§ **TEXTE PRÉSENTÉ**

S’associant à des failles, au Néogène(1) se forme, dans les Pyrénées orientales, une succession de fosses tectoniques, Seu d’Urgell, Cerdagne et Conflent. Faisant exception, par rapport aux autres fosses, la dépression de la Cerdagne est une demi-fosse asymétrique. Elle est située à l’extrême ouest de la faille de la Têt. Sa formation et son évolution sont conditionnées par le mouvement dextre de la dite faille compensé par le mouvement normal, d’ouest en est, du bloc pyrénéen. D’importantes couches de dépôts assurent son remplissage sédimentaire. Celui-ci s’organise en deux grandes unités, le Néogène inférieur et le Néogène supérieur, résultant de deux situations différentes se succédant.

§ **CONSIGNE**
Prolongez le texte sur la formation de la dépression de Cerdagne en reprenant après sa dernière phrase.

§ **DONNÉES FOURNIES**
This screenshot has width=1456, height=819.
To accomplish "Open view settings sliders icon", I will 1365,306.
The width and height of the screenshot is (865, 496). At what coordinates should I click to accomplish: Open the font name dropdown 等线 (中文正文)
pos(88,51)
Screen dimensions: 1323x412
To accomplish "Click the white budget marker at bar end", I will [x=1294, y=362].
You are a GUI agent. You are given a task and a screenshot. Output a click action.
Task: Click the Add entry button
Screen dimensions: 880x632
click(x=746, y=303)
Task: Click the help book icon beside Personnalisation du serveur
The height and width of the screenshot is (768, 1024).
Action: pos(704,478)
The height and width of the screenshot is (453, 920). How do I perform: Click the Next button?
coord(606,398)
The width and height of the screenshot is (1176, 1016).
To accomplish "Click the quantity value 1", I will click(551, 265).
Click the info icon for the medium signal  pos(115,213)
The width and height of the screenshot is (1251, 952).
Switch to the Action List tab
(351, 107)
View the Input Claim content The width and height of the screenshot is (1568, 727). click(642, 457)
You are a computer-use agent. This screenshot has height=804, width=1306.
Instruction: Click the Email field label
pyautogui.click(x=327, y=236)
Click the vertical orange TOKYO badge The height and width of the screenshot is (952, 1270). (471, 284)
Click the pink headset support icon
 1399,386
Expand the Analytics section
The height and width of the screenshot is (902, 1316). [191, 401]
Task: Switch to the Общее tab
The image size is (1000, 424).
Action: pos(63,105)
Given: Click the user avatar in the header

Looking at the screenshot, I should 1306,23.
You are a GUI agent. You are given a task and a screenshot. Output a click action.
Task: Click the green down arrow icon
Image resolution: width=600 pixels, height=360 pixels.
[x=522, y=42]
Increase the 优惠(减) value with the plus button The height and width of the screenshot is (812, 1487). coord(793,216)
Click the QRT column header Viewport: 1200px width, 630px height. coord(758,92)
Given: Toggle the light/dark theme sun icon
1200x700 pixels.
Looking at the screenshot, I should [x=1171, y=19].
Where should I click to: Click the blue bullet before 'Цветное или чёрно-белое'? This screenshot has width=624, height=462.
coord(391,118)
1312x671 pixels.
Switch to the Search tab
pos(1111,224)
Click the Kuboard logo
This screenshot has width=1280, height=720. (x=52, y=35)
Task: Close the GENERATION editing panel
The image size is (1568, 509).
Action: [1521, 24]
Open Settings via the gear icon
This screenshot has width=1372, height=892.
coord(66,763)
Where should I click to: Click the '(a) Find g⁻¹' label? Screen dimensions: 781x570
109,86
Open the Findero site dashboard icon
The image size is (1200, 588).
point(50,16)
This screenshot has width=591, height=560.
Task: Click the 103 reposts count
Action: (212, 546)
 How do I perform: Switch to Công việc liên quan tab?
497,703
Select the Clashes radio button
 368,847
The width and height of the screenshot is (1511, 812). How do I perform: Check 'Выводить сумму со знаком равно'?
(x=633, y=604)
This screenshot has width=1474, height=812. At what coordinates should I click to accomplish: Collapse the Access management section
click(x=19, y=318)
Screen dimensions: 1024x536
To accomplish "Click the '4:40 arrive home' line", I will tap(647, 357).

§ **RÉPONSE ATTENDUE**
Au Néogène inférieur les schistes et les ardoises, des roches à texture feuillée, se déposent en strates, en association avec des veines alluviales, aux caractéristiques sédimentaires, dépendant de la feuille source. La stratigraphie, sur Estavar, présente des couches-source, à base schisteuse, composées de conglomérats(2) et de lutites(3) massives, de couleur rouge ou grise, avec, dans les zones marginales des cônes de déjection, des feuilles de lignite, bois fossile, plus ou moins épaisses. Ces associations se localisent principalement dans la zone septentrionale de la fosse de Cerdagne, le territoire d’Estavar se situant à l’extrême nord de celle-ci.
Au Néogène inférieur, tout particulièrement dans les couches de lignite et les argiles voisines, de très nombreux mammifères de grande taille, fossilisés, s’y découvrent. Les données scientifiques et paléontologiques résultant des travaux, – 1884 et 1886 -, de Rérolles qui remarque la présence d’un félin de grande taille, le Félis SP. Par contre, en 1886 et en 1889, Almero et Bofil y découvrent des restes de Deinothérium Bavarycum et de Mastodontes Angustidiens.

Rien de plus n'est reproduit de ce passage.